**Document segment:**
# Managing a Shared Facility



## AshleyB (Feb 11, 2019)

Time to put on your wishing hats. Our city is considering building a shared used facility for "Arts Presentations" and have asked for input on what would help this type of space be successful. The ideas is that 2 High Schools, 8 Middle Schools, the elementary schools, plus any other community groups would be able to share the space for public performances. 

Setting aside the scheduling nightmare, what is your MoSCoW list for such a facility? As a refresher, a MoSCoW list means breaking down your requirements into levels:

1. Must have these things...
2. Should Have
3. Could Have
4. Wish it could have

Example:
1. Must have :
-a full time TD
-loading dock 
-FOH to Booth to Backstage communication system
2. Should have a full time House/programming manager
3. Could have - High end wireless headset communication system
4. Wish it could have all LED/moving fixtures


----------



## RonHebbard (Feb 11, 2019)

**Supplied information:**
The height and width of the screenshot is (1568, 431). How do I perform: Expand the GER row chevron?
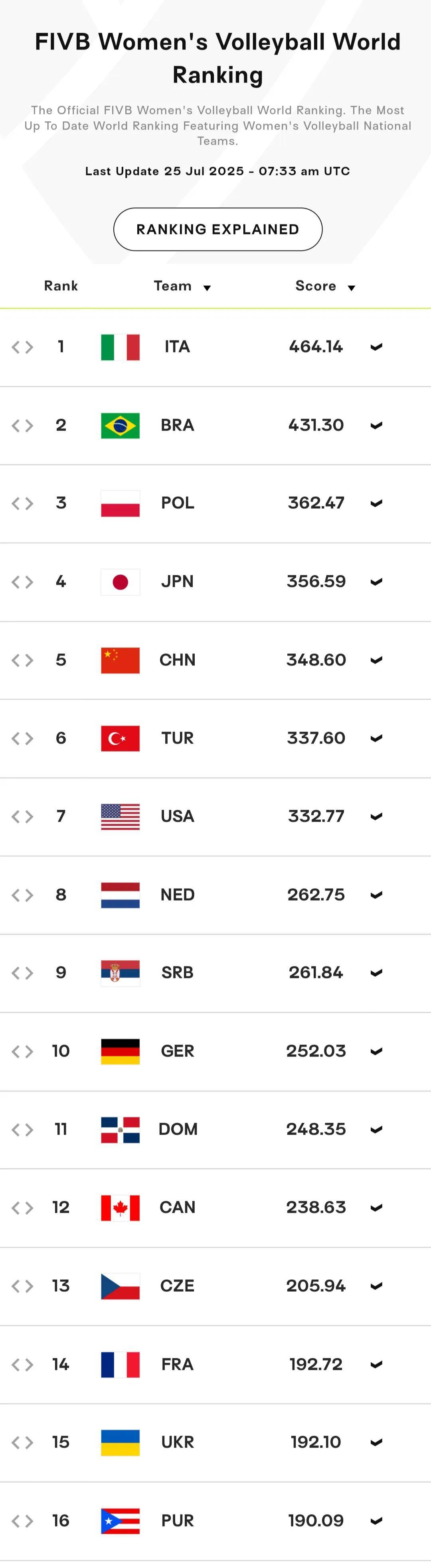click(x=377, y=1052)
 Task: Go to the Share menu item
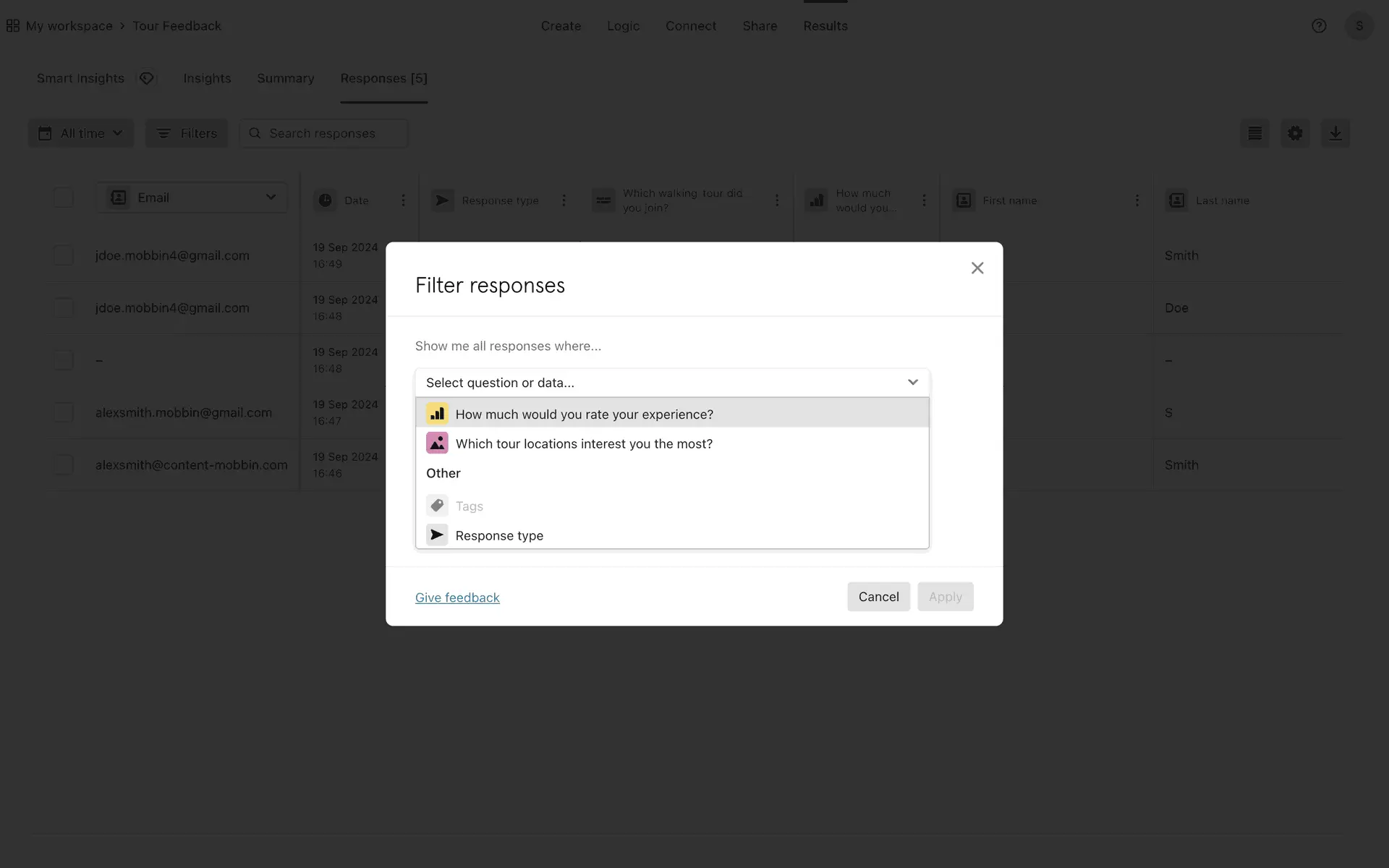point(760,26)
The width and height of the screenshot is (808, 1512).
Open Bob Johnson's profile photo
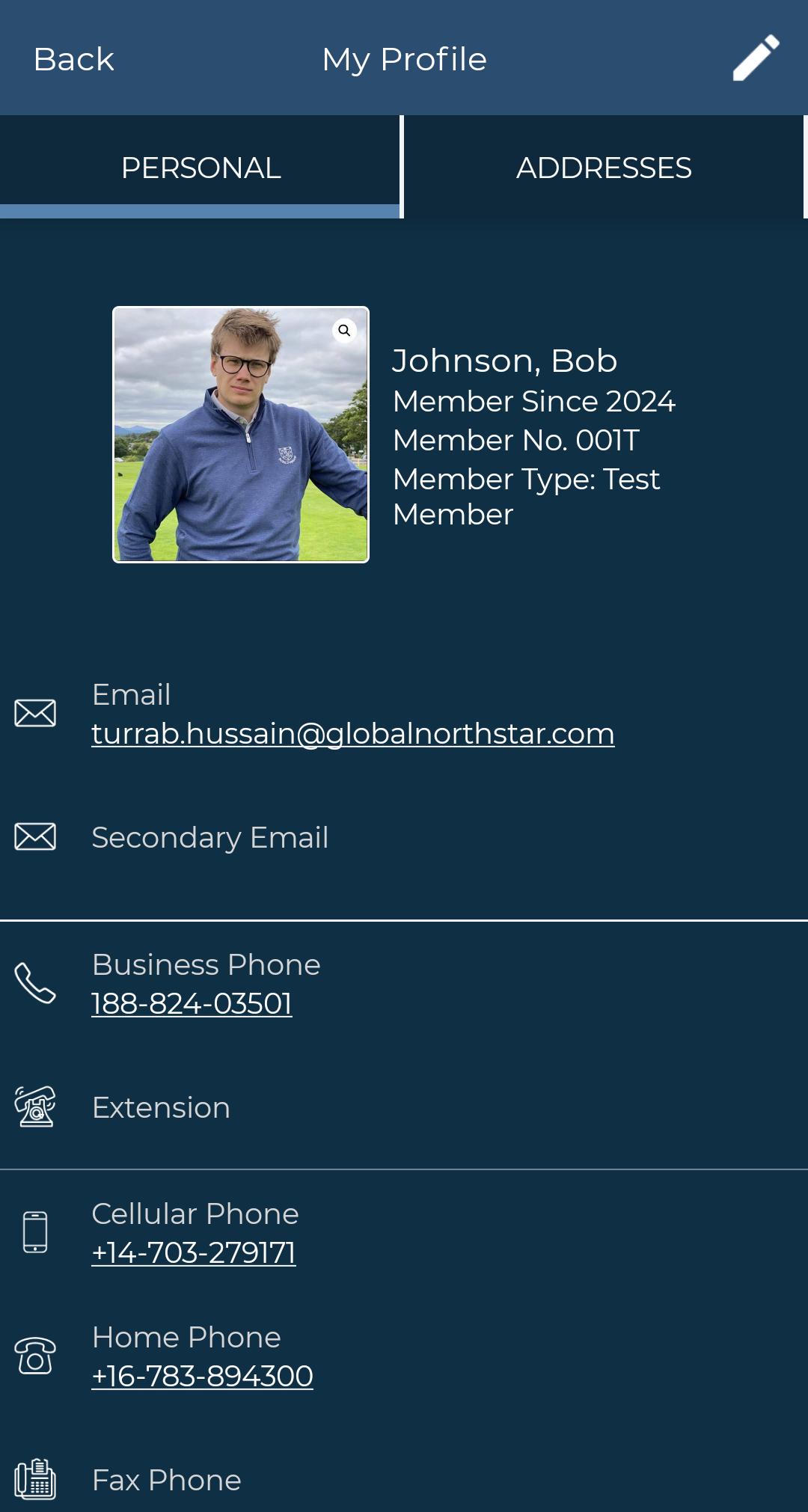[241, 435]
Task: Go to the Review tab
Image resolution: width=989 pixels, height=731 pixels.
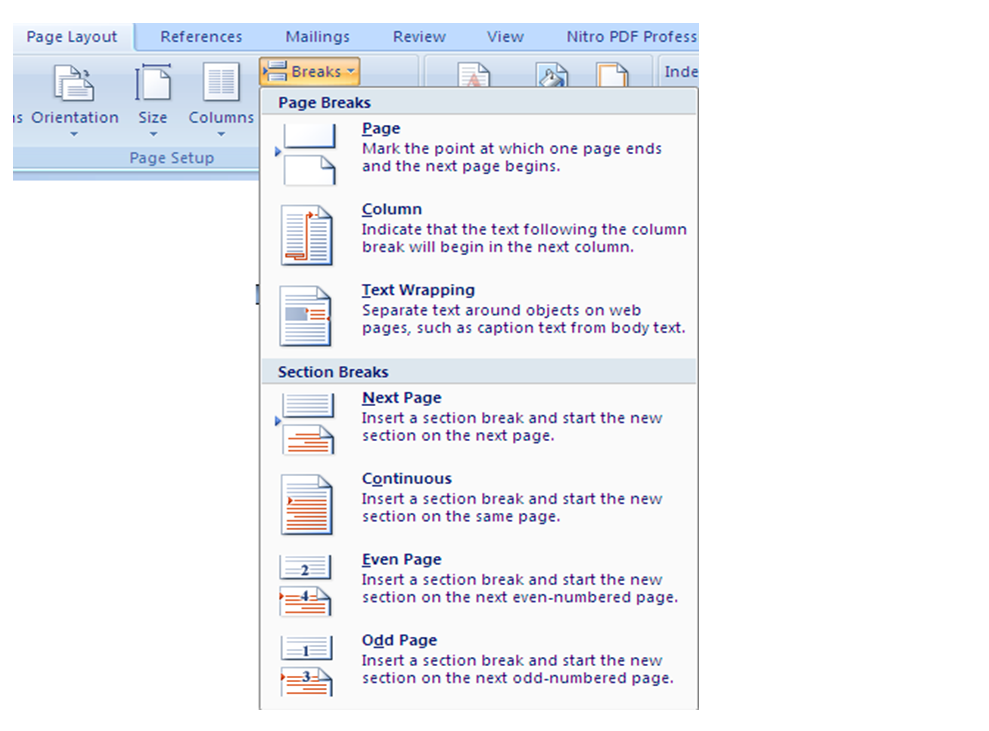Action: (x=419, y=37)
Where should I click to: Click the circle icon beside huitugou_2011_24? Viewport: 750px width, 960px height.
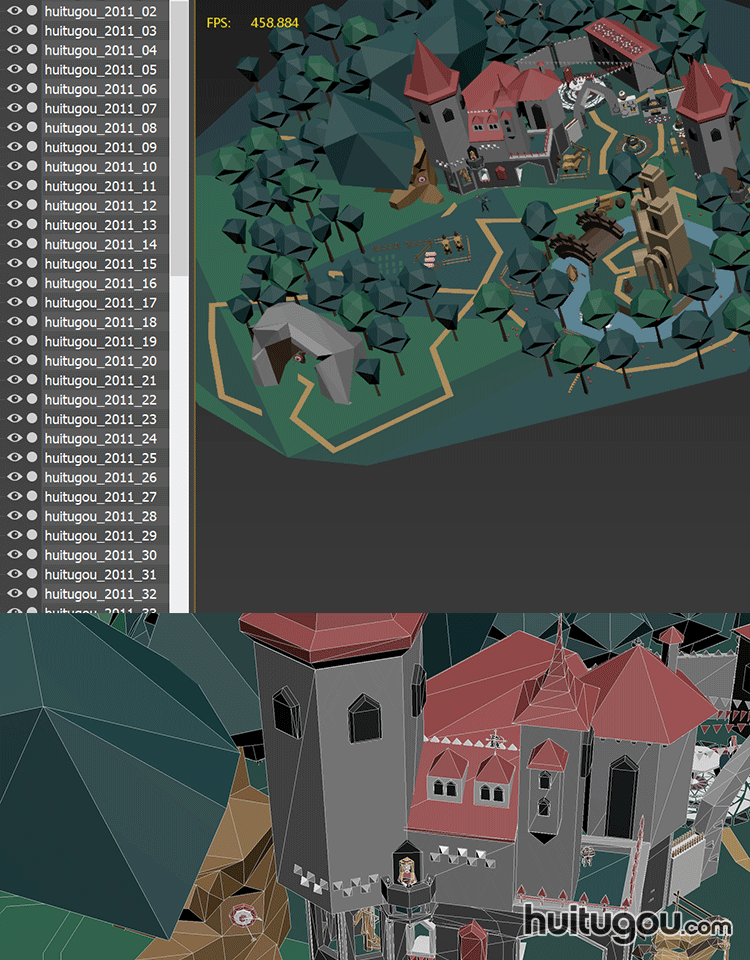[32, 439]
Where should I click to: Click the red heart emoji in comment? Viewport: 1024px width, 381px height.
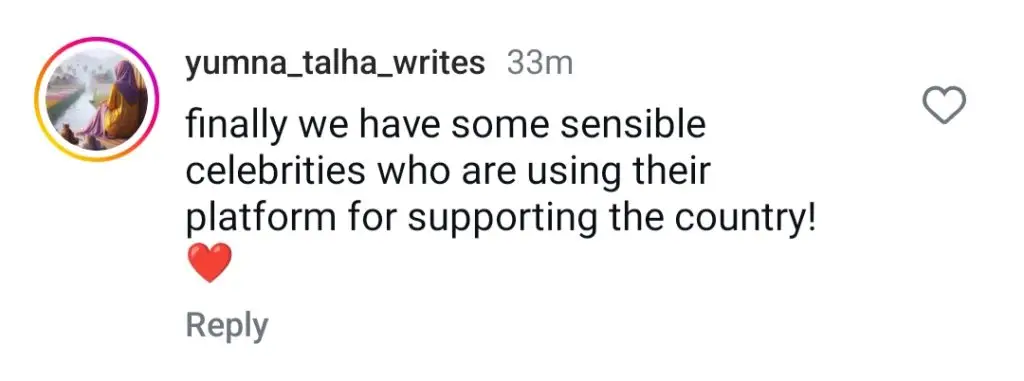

**Set exercise 1:**
Answer these about the thread on the shared arts facility:
(a) How many high schools and how many middle schools would share the space?
(b) In the example list, what falls under "Should have"?
(c) In the example list, what communication system is placed under "Could have"?
**Set exercise 2:** Write the next part of the thread on the shared arts facility, starting right after the RonHebbard header.
The lines that come after the thread are separate material and have nothing to do with it.

**Exercise output 1:**
(a) 2 high schools and 8 middle schools.
(b) A full time House/programming manager.
(c) A high end wireless headset communication system.

**Exercise output 2:**
AshleyB said:


> Time to put on your wishing hats. Our city is considering building a shared used facility for "Arts Presentations" and have asked for input on what would help this type of space be successful. The ideas is that 2 High Schools, 8 Middle Schools, the elementary schools, plus any other community groups would be able to share the space for public performances.
> 
> Setting aside the scheduling nightmare, what is your MoSCoW list for such a facility? As a refresher, a MoSCoW list means breaking down your requirements into levels:
> 
> ...


 *@AshleyB* A few quick thoughts in random order: UPS back-up on your production intercom system so you can communicate in case of power loss, black-outs. A "God Mic" system so you can give calming instructions to patrons and performers during situations involving power loss / fire / bomb threats. Of course it'd be nice to have generator back-up for all of your electrical needs but being able to calmly instruct patrons and performers during power loss situations is important. In my area of Canada, battery-powered emergency lights and exit signs are only mandated to remain lit for 30 minutes by which time many are down to a cherry red glow. I'm suggesting an SM's God mic system covering the patrons, stage and backstage areas is a good thing to have *fully powered* long enough and loud enough to calmly issue instructions pertinent to the situation. 
Toodleoo! 
Ron Hebbard


----------



## SteveB (Feb 11, 2019)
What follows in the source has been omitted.